» Data in this exercise
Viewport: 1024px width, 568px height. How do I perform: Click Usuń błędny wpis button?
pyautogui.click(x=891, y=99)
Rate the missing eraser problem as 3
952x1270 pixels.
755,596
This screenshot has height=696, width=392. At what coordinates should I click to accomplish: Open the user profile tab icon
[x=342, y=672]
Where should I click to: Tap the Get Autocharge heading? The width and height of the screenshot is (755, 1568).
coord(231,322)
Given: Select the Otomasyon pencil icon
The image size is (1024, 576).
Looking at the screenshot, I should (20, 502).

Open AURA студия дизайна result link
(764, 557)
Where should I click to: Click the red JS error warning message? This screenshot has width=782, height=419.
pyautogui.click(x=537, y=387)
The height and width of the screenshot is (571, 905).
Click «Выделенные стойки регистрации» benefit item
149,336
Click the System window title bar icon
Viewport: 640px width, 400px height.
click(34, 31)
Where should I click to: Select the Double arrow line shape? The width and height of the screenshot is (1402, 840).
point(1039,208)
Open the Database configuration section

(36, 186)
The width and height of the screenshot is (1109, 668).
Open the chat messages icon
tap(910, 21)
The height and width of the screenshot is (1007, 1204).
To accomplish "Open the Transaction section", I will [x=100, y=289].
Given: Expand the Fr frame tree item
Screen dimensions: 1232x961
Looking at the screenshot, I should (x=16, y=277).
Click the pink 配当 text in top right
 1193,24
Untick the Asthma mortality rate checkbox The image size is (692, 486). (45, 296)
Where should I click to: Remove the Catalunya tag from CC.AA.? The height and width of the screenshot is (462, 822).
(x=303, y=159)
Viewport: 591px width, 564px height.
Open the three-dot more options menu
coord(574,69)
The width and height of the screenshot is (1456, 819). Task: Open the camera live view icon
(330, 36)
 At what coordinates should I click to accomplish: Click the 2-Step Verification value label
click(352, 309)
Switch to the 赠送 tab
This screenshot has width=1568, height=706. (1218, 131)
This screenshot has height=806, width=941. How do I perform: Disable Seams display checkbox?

» Exercise directions
Please write out all of the lines above exactly as they appear.

» Output below
Viewport: 1024px width, 568px height. How do I perform: Click Usuń błędny wpis button?
pyautogui.click(x=891, y=99)
Rate the missing eraser problem as 3
952x1270 pixels.
755,596
This screenshot has height=696, width=392. At what coordinates should I click to accomplish: Open the user profile tab icon
[x=342, y=672]
Where should I click to: Tap the Get Autocharge heading? The width and height of the screenshot is (755, 1568).
coord(231,322)
Given: Select the Otomasyon pencil icon
The image size is (1024, 576).
Looking at the screenshot, I should (20, 502).

Open AURA студия дизайна result link
(764, 557)
Where should I click to: Click the red JS error warning message? This screenshot has width=782, height=419.
pyautogui.click(x=537, y=387)
The height and width of the screenshot is (571, 905).
Click «Выделенные стойки регистрации» benefit item
149,336
Click the System window title bar icon
Viewport: 640px width, 400px height.
click(34, 31)
Where should I click to: Select the Double arrow line shape? The width and height of the screenshot is (1402, 840).
point(1039,208)
Open the Database configuration section

(36, 186)
The width and height of the screenshot is (1109, 668).
Open the chat messages icon
tap(910, 21)
The height and width of the screenshot is (1007, 1204).
To accomplish "Open the Transaction section", I will [x=100, y=289].
Given: Expand the Fr frame tree item
Screen dimensions: 1232x961
Looking at the screenshot, I should (x=16, y=277).
Click the pink 配当 text in top right
 1193,24
Untick the Asthma mortality rate checkbox The image size is (692, 486). (45, 296)
Where should I click to: Remove the Catalunya tag from CC.AA.? The height and width of the screenshot is (462, 822).
(x=303, y=159)
Viewport: 591px width, 564px height.
Open the three-dot more options menu
coord(574,69)
The width and height of the screenshot is (1456, 819). Task: Open the camera live view icon
(330, 36)
 At what coordinates should I click to accomplish: Click the 2-Step Verification value label
click(352, 309)
Switch to the 赠送 tab
This screenshot has width=1568, height=706. (1218, 131)
This screenshot has height=806, width=941. How do I perform: Disable Seams display checkbox?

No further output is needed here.